Canada will hold a public inquiry into the 1985 bombing of an Air India flight that killed all 329 people on board, Canada's Deputy Prime Minister announced Wednesday.
Deputy Prime Minister Anne McLellan said the government will have former Ontario premier Bob Rae conduct a focused inquiry to answer lingering questions about the bombing.
The announcement came hours after Rae recommended in a government-commissioned report that Canada hold such an inquiry.
Rae said Canadians deserve to know more about how authorities assessed the threat of terrorism and handled the investigation of Canada's worst case of mass murder.
Rae met with family members of the victims Wednesday morning before releasing his report.

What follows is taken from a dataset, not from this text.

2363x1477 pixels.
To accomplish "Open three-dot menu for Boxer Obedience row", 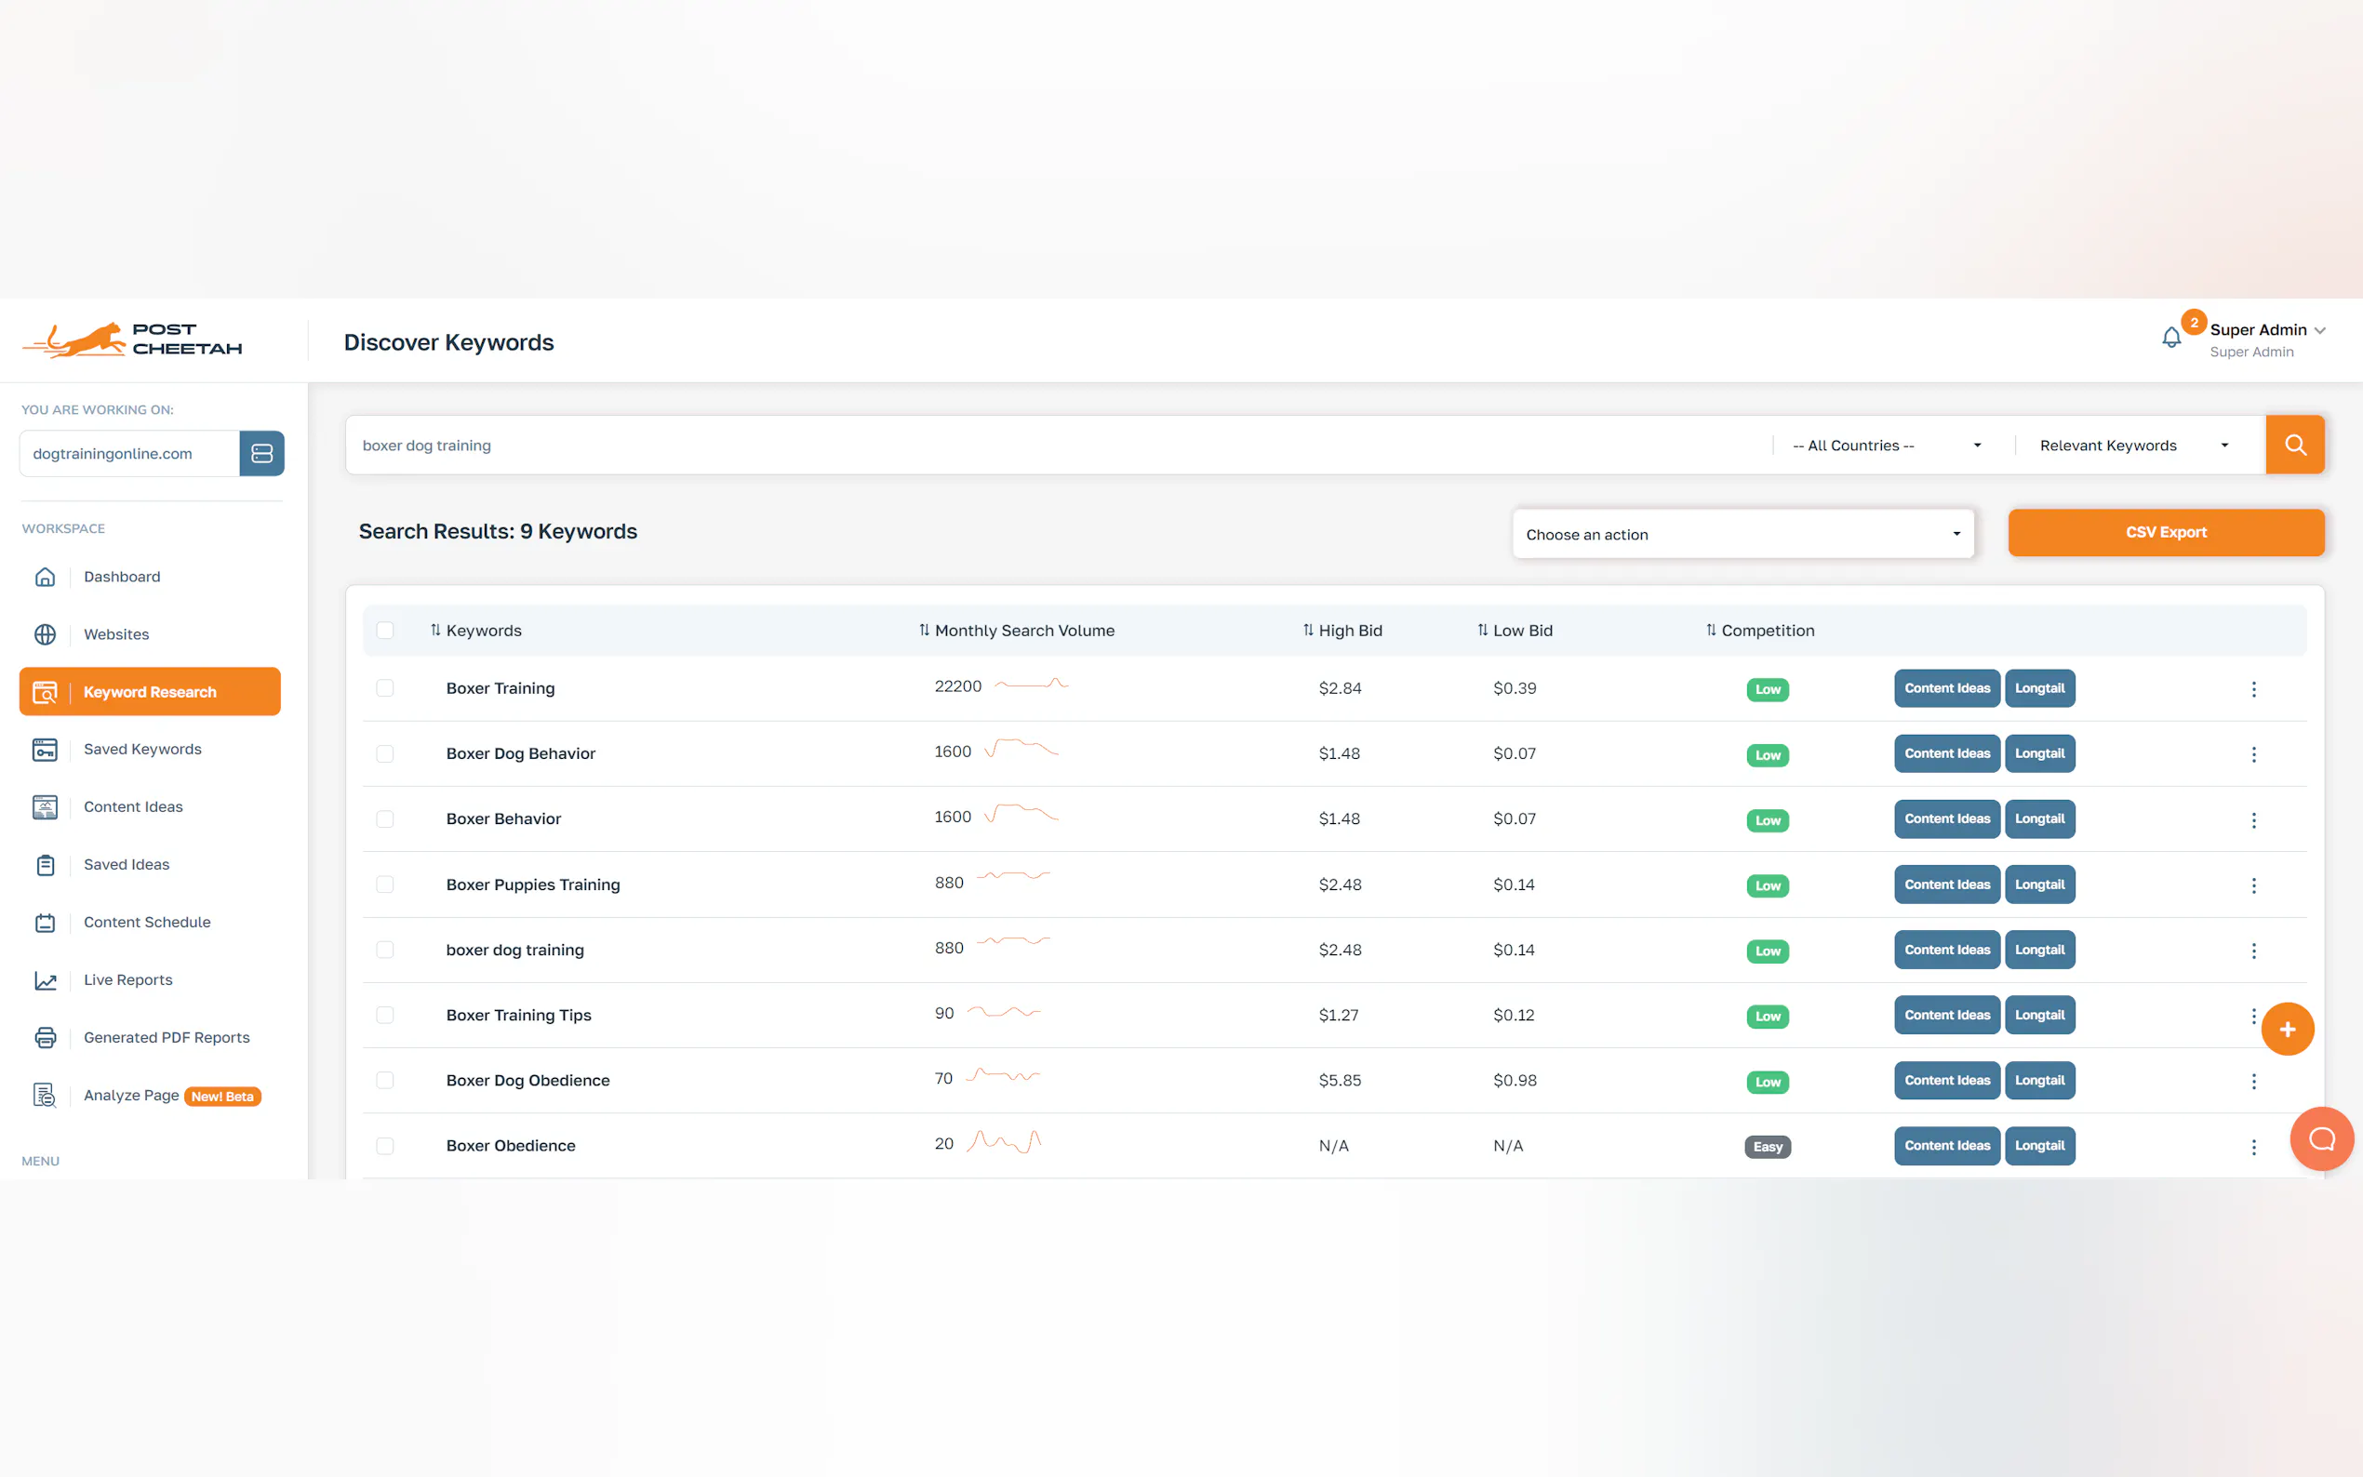I will (2254, 1147).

In May, Canadian prosecutors said they would not appeal the acquittals in the Air India bombing case because they believed they had no chance of winning a new trial.

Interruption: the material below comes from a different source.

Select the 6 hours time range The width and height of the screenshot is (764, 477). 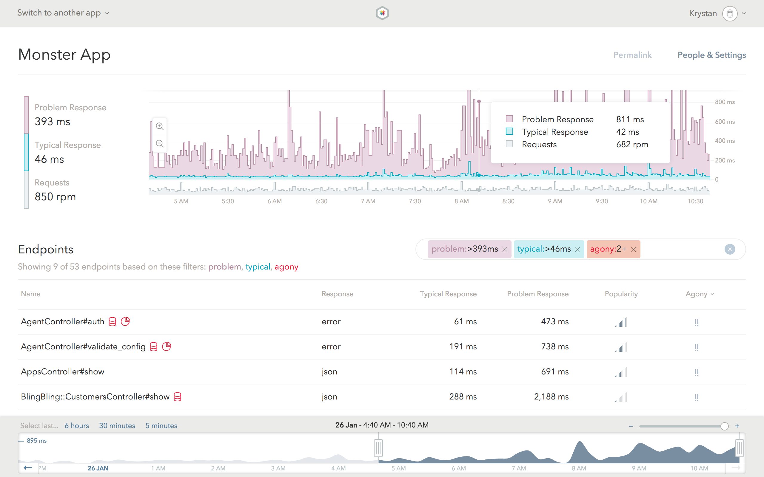76,425
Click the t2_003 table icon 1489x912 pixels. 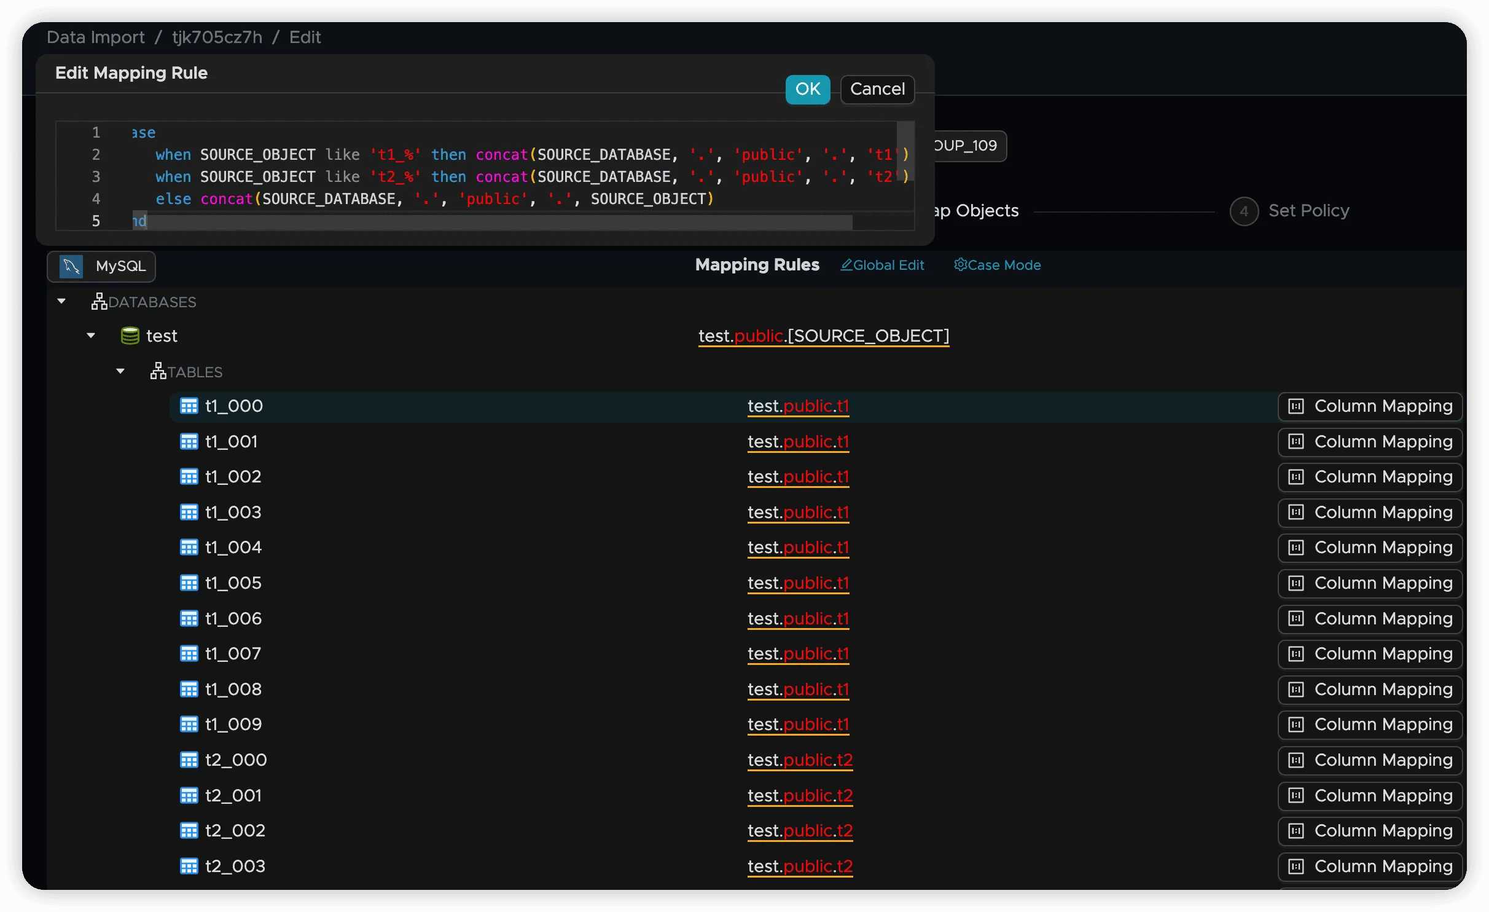click(189, 867)

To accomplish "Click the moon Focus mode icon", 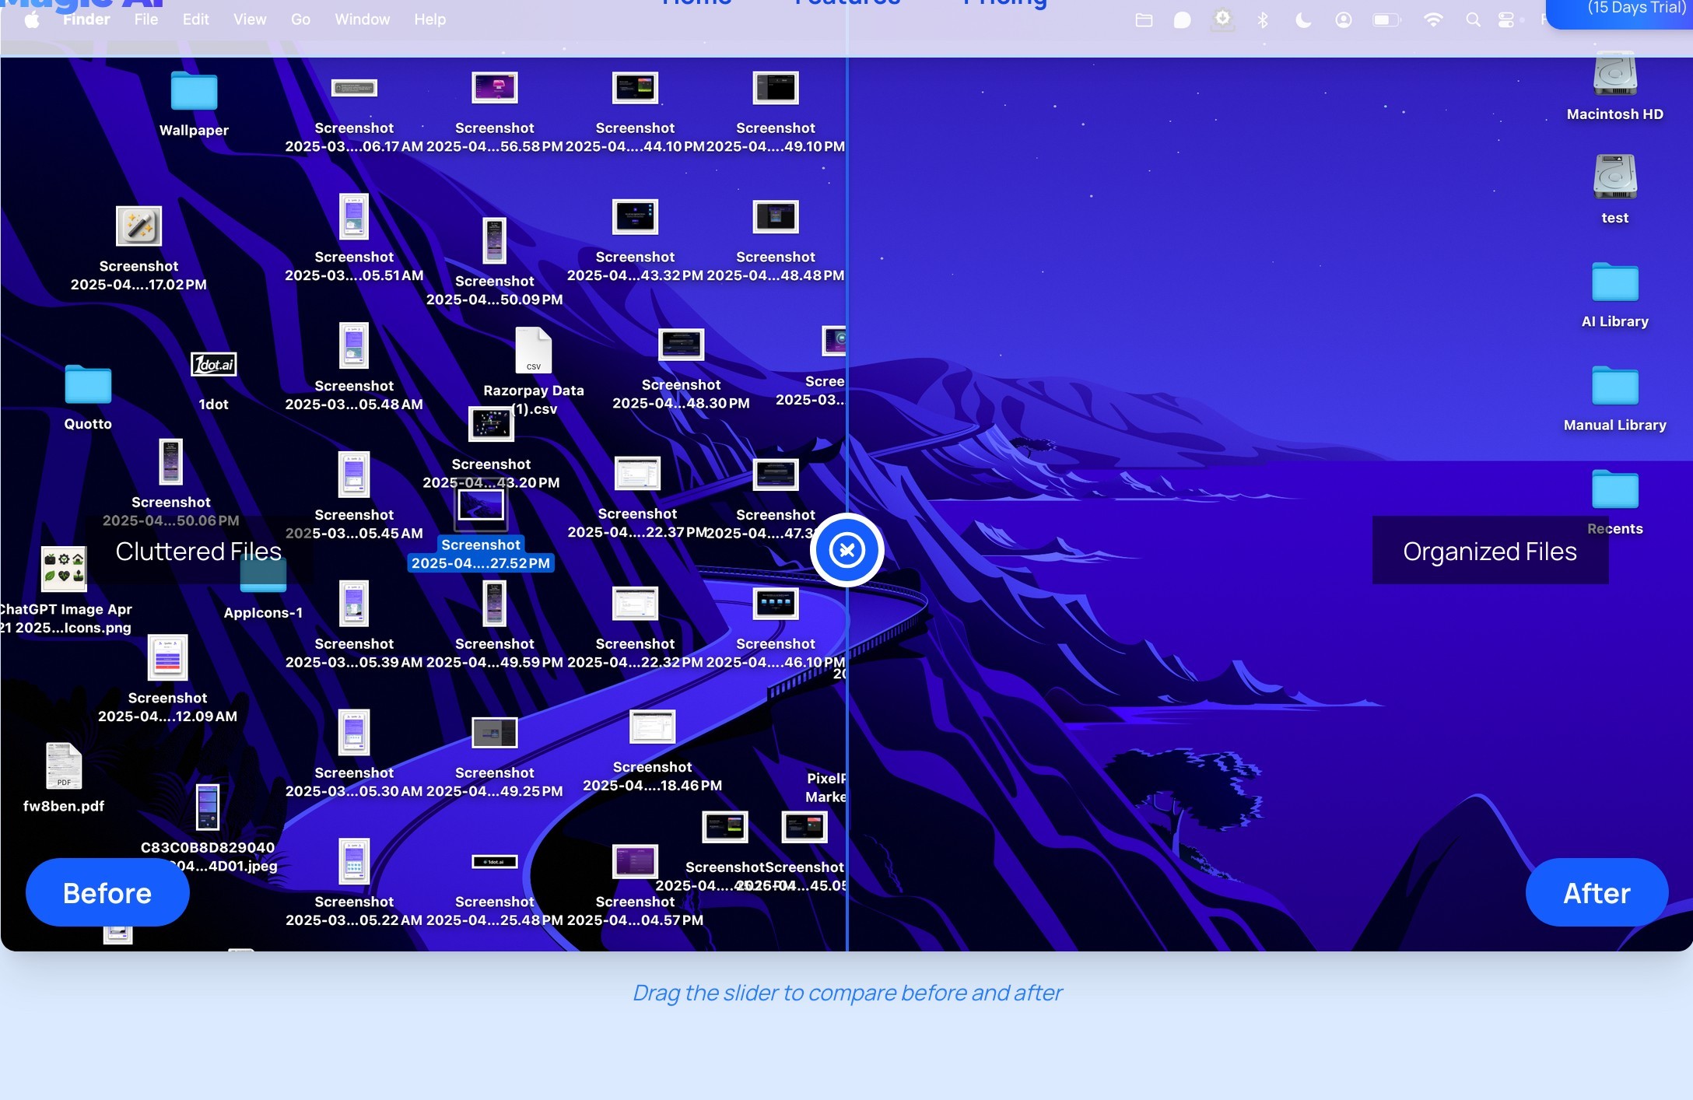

Canadians Ripudaman Singh Malik and Ajaib Singh Bagri were found innocent in March of murder and conspiracy charges stemming from the June 23, 1985, bombing of Air India Flight 182. The flight went down off the coast of Ireland while en route from Toronto to Bombay.
An hour earlier, a bomb in baggage intended for another Air India flight exploded in Tokyo's Narita airport, killing two baggage handlers. The verdict earlier this year ended a two-year trial.

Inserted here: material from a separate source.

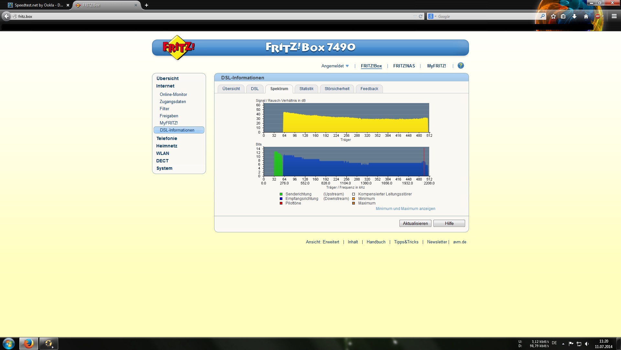Show hidden system tray icons arrow
The height and width of the screenshot is (350, 621).
[x=563, y=344]
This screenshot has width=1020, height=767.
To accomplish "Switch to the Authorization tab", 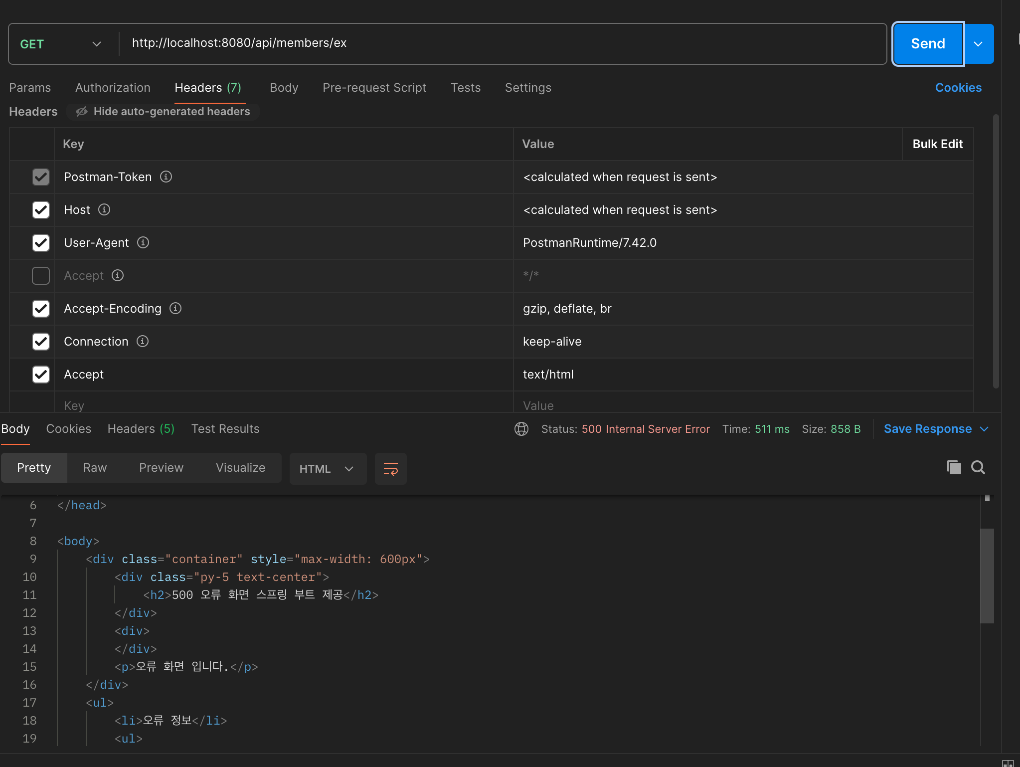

In the wake of the verdict, the victims' families called for a public inquiry into the investigation of the case by the Canadian Security Intelligence Service and the Royal Canadian Mounted Police.
But McLellan suggested a day after the verdicts that there wouldn't an inquiry. She said she doubted an inquiry would uncover anything not already disclosed by the lengthy trial. Rae stressed in his report that an inquiry cannot determine criminal responsibility, AP reports.